Let’s admit it – we’re fascinated by our clients’ secrets. We’re intrigued by the assumptions and beliefs that prevent them from seeing new possibilities in work and life and keep them from becoming the best versions of themselves they might imagine. It’s important to give our clients every opportunity to allow these secrets to find the light of day so they can be examined, revised and, if necessary, discarded.

Silence, skillfully and deliberately employed, is just the right tool for the job. It conveys our unconditional belief in our clients’ ability to move forward, beyond stuck. Because it transcends language, silence connects us directly and immediately with the deepest level of our shared human experience and stands as a profound gesture of recognition and respect.

To my mind, there are three coaching scenarios in particular in which it’s best to establish and maintain a few moments of silence.

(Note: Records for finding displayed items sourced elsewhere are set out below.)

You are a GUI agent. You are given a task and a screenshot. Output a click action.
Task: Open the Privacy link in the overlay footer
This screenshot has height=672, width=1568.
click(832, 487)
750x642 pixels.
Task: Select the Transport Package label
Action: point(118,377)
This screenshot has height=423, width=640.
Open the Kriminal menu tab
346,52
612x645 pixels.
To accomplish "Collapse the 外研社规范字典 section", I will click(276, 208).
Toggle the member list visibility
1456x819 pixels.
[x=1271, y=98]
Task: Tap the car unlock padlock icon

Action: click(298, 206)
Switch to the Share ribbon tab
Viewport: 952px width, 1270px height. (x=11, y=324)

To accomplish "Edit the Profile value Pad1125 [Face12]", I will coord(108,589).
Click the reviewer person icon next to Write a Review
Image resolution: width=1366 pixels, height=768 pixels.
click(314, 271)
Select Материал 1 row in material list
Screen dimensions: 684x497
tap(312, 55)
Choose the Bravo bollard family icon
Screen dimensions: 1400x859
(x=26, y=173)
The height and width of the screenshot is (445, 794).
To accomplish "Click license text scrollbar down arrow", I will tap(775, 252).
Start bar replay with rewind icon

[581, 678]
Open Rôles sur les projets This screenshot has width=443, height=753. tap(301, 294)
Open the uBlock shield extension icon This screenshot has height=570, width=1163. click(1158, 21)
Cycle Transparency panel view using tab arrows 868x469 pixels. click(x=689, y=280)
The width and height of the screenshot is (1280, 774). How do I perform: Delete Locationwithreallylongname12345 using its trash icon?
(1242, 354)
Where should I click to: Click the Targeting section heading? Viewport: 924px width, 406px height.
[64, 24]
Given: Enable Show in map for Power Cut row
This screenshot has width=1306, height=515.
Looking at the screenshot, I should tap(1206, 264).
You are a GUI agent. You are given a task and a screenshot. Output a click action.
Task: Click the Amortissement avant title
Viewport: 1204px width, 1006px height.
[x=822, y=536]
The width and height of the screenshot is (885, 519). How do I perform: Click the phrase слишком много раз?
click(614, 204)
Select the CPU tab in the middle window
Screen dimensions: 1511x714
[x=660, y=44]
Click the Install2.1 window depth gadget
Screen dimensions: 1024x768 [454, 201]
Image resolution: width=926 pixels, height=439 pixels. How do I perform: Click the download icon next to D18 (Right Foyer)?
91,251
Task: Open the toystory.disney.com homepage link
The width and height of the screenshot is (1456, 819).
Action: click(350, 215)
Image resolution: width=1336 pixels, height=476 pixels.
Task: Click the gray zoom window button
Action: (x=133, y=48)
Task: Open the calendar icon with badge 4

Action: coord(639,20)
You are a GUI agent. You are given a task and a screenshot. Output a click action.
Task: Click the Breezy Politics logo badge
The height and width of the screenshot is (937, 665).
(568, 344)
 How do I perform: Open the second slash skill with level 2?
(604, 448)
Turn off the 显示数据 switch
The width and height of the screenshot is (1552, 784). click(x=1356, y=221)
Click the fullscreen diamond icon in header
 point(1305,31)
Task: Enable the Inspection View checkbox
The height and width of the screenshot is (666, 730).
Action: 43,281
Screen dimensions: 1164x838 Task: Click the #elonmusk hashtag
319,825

These include:

  • whenever our clients are struggling to process new information that is inconsistent and at odds with the way they currently think about the world
  • whenever we sense that we’re about to speak more out a need to demonstrate our own expertise than out of our obligation to facilitate our clients’ understanding, and
  • whenever we start thinking of our clients more as machines that need to be repaired and less as human beings who are capable, resourceful, and courageous…whenever we start to feel the urge to fix our clients’ problems or resolve whatever issue that’s holding them back. In doing so, we absolve them of responsibility for finding their own answers in a way that makes sense for them.

It’s time to reconsider the way we think about silence. We ought to view silence as a powerful tool that allows our clients the space they need to sort things out for themselves, to do the kind of thoughtful work that facilitates learning and growth. Silence also represents an offer of unconditional support. As Alain Cardon notes, when we practice silence with our clients, what we’re really saying to them is “I am here for you. You can go on.”